Methods: In a subsets (ASSET) meta-analytic approach, we investigated associations of genetic variants related to epigenetic mechanisms with risks of breast, lung, colorectal, ovarian and prostate carcinomas using 51,724 cases and 52,001 controls. False-discovery-rate corrected p-values (q-values < 0.05) were considered statistically significant.
Results: Among 162,887 imputed or genotyped variants in 555 candidate genes, SNPs in eight genes were associated with risk of more than one cancer type. For example, variants in BABAM1 were confirmed as a susceptibility locus for squamous cell lung, overall breast, ER-negative breast, overall prostate, overall and serous ovarian cancer; the most significant variant was rs4808076 (odds ratio (OR)=1.14, 95% confidence interval (CI)=1.10-1.19, q=6.87*10-5). DPF1 rs12611084 was inversely associated with ER-negative breast, endometrioid ovarian, overall and aggressive prostate cancer risk (OR=0.93, 95% CI=0.91-0.96, q=0.005). Variants in L3MBTL3 were associated with colorectal, overall breast, estrogen receptor (ER)-negative breast, clear cell ovarian, and overall and aggressive prostate cancer risk (e.g. rs9388766: OR=1.06, 95% CI=1.03-1.08, q= 0.02). Variants in TET2 were significantly associated with overall breast, overall prostate, overall ovarian and endometrioid ovarian cancer risk, rs62331150 showing bidirectional effects.

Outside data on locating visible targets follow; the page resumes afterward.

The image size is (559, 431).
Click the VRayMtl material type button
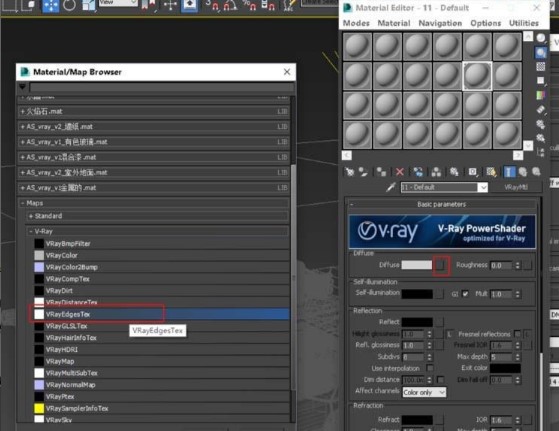516,187
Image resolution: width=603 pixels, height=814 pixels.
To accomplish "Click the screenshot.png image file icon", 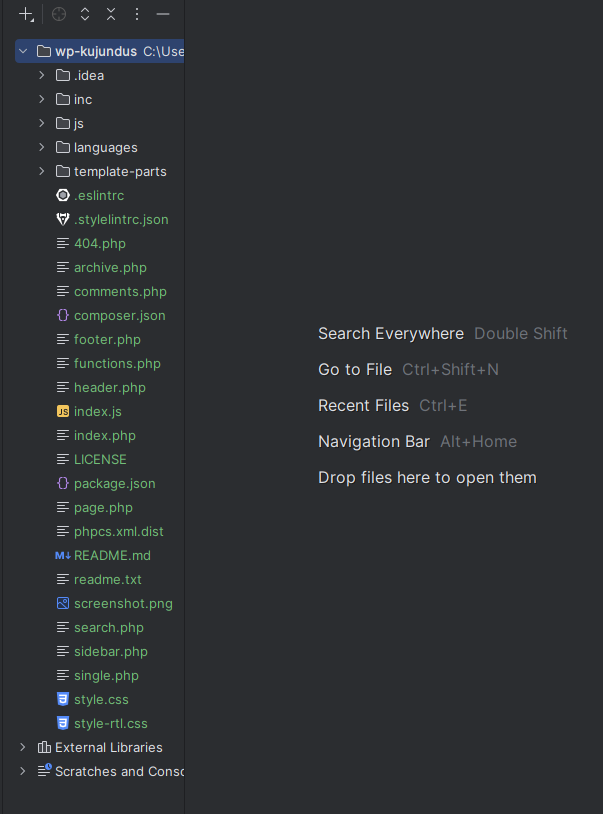I will click(63, 603).
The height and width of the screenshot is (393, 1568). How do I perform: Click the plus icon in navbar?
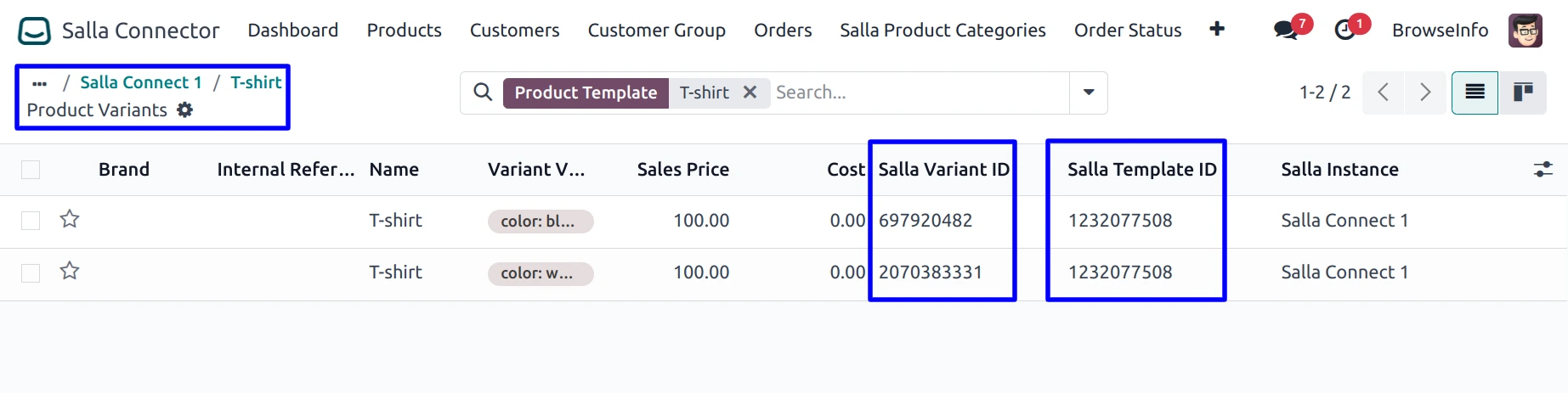click(1217, 30)
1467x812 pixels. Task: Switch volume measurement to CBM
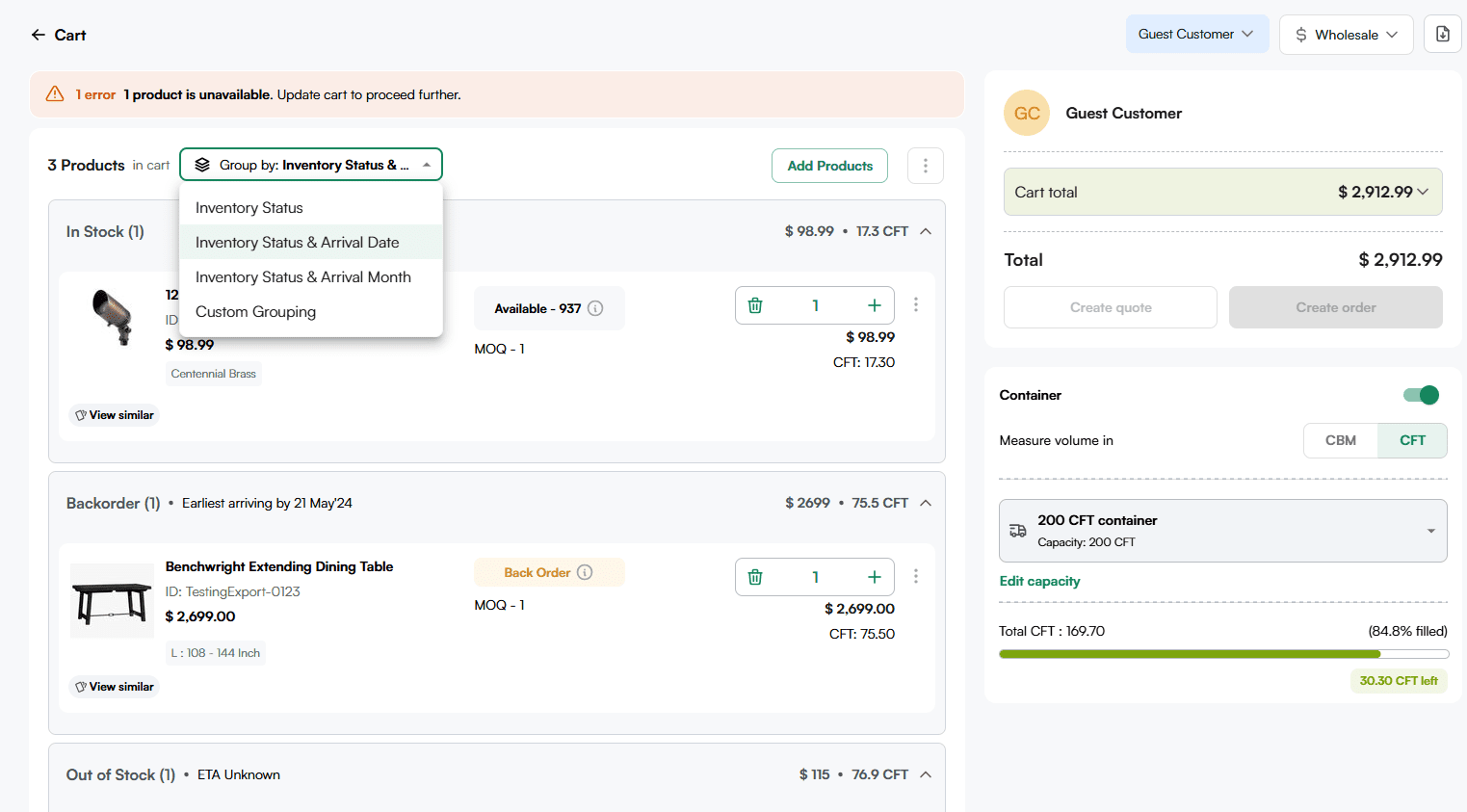pyautogui.click(x=1340, y=440)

Analyses of sub-pathways did not reveal gene subsets that contributed disproportionately to susceptibility.
Conclusion: Functional and correlative studies are now needed to elucidate the potential links between germline genotype, epigenetic function, and cancer etiology. Impact: This approach provides novel insight into possible pleiotropic effects of genes involved in epigenetic processes.